作業内容:
下の引用文のうち、「発注者が、取引上の地位を不当」から「な取引等を強いることをいう。」までをすべて、一字も変えずに書き写してください。
++++ 引用文
発注者が、取引上の地位を不当に利用して、不当に低い請負代金による契約を強いた場合には、受注者が工事の施工
方法、工程等について技術的に無理な手段、期間等の採用を強いられることとなり、手抜き工事、不良工事や公衆災
害、労働災害等の発生につながる可能性もある。
(2)「自己の取引上の地位の不当利用」とは、取引上優越的な地位にある発注者が、受注者を経済的に不当に圧迫す
るような取引等を強いること
建設業法第19条の3の「自己の取引上の地位を不当に利用して」とは、取引上優越的な地位にある発注者が、受
注者の選定権等を背景に、受注者を経済的に不当に圧迫するような取引等を強いることをいう。
ア 取引上の優越的な地位 :取引上優越的な地位にある場合とは、受注者にとって発注者との取引の継続が困難にな
ることが受注者の事業経営上大きな支障を来すため、発注者が受注者にとって著しく不利益な要請を行っても、受
注者がこれを受け入れざるを得ないような場合をいう。取引上優越的な地位に当たるか否かについては、受注者の
発注者への取引依存度等により判断されることとなるため、例えば受注者にとって大口取引先に当たる発注者につ
いては、取引上優越的な地位に該当する蓋然性が高いと考えられる。
++++++++
++++ 記録データ
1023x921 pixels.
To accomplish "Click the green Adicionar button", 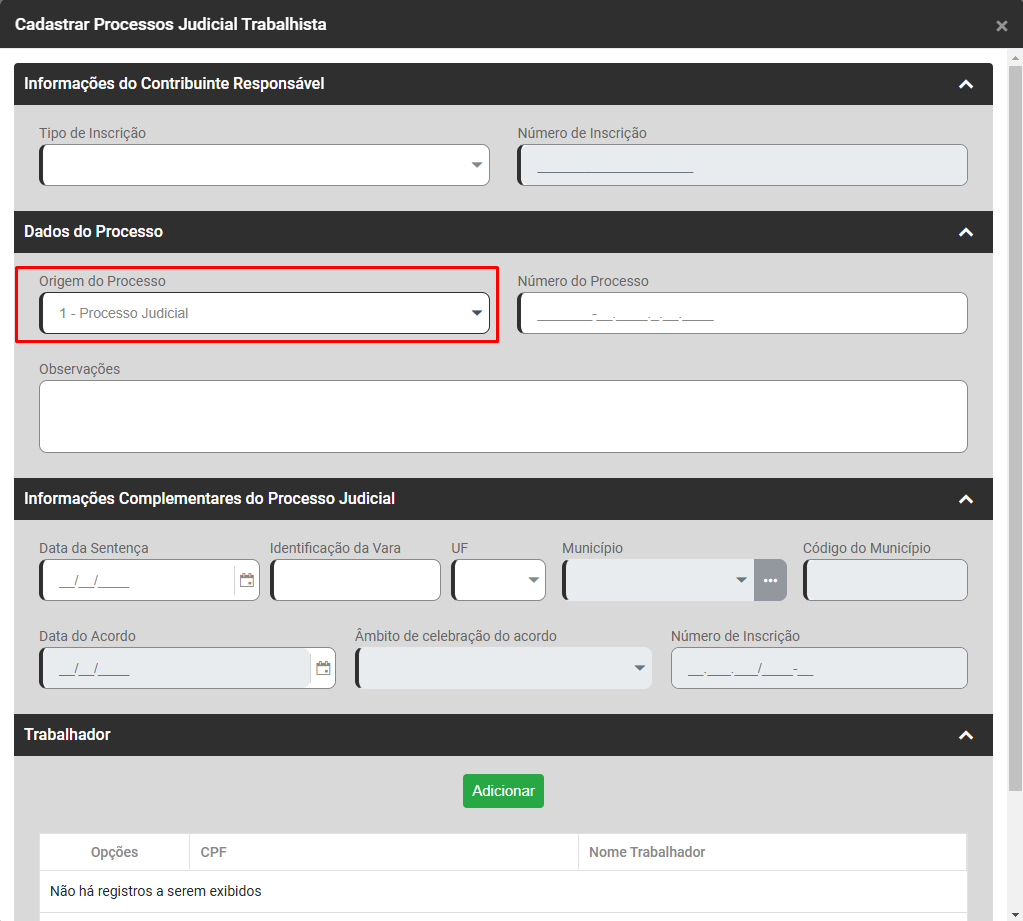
++++++++
正解:
発注者が、取引上の地位を不当に利用して、不当に低い請負代金による契約を強いた場合には、受注者が工事の施工
方法、工程等について技術的に無理な手段、期間等の採用を強いられることとなり、手抜き工事、不良工事や公衆災
害、労働災害等の発生につながる可能性もある。
(2)「自己の取引上の地位の不当利用」とは、取引上優越的な地位にある発注者が、受注者を経済的に不当に圧迫す
るような取引等を強いること
建設業法第19条の3の「自己の取引上の地位を不当に利用して」とは、取引上優越的な地位にある発注者が、受
注者の選定権等を背景に、受注者を経済的に不当に圧迫するような取引等を強いることをいう。